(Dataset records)
↓↓↓
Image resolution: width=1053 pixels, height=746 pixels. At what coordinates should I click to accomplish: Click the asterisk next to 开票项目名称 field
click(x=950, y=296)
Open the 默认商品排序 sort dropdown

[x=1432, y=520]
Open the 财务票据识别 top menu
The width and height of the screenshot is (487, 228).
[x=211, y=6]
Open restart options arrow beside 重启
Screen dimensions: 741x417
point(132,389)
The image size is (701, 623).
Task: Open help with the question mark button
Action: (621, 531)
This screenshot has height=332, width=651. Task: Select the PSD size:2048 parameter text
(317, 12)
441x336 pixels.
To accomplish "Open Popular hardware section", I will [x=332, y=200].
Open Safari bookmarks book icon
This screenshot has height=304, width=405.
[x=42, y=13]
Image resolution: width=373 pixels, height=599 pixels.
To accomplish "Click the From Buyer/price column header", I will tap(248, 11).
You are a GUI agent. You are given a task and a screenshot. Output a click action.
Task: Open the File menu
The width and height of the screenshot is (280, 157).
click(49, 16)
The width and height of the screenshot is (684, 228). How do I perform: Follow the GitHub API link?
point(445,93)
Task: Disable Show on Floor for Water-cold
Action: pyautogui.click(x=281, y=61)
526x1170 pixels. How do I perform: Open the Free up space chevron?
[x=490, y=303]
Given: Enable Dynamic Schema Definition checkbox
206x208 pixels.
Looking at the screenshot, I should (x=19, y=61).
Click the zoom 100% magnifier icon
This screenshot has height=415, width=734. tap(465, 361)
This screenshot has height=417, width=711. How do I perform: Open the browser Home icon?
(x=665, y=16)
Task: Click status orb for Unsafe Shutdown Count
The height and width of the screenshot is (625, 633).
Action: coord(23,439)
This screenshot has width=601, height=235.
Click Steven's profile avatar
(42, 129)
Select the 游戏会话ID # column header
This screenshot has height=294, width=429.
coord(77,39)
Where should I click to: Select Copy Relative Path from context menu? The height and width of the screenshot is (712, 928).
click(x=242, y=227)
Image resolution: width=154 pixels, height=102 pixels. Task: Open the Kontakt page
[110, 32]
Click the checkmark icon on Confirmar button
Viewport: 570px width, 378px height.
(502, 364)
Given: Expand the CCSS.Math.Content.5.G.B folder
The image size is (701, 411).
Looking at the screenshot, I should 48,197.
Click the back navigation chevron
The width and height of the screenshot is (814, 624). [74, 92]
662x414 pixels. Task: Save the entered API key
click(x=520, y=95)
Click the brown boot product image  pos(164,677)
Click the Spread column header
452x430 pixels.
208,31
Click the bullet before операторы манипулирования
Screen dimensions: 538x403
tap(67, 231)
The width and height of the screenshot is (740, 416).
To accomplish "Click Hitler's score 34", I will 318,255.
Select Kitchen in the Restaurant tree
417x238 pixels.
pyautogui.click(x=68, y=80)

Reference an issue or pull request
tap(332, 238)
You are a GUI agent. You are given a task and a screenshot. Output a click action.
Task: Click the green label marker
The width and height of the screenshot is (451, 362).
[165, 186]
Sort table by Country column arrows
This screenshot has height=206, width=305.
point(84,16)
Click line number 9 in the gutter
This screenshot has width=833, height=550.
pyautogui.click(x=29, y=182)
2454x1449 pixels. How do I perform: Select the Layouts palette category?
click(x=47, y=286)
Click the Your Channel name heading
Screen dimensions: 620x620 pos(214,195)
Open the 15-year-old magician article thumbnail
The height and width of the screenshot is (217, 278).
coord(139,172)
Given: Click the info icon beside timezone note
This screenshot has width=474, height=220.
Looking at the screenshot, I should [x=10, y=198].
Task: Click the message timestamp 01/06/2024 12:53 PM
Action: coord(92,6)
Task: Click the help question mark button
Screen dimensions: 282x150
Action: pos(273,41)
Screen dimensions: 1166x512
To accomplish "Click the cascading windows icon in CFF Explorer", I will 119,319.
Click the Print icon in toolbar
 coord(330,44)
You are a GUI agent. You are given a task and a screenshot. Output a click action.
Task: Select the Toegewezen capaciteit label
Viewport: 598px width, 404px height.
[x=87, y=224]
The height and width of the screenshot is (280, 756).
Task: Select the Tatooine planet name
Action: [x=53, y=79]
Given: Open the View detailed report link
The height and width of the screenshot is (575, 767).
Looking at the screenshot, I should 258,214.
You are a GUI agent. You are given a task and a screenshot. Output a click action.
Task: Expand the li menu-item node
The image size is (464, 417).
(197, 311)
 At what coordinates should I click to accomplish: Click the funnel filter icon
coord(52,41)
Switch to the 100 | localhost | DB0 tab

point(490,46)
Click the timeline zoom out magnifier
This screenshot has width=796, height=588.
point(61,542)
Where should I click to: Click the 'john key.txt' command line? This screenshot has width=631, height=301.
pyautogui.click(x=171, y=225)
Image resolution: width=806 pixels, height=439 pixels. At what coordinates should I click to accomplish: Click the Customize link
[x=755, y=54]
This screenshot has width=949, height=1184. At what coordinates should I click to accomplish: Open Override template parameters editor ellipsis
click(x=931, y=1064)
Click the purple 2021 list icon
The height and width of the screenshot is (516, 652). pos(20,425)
↑↑↑
YOUR OBJECTIVE
Only the number should be given: how many lines of the data contain the word "label"?

RESULT OF THE TASK
2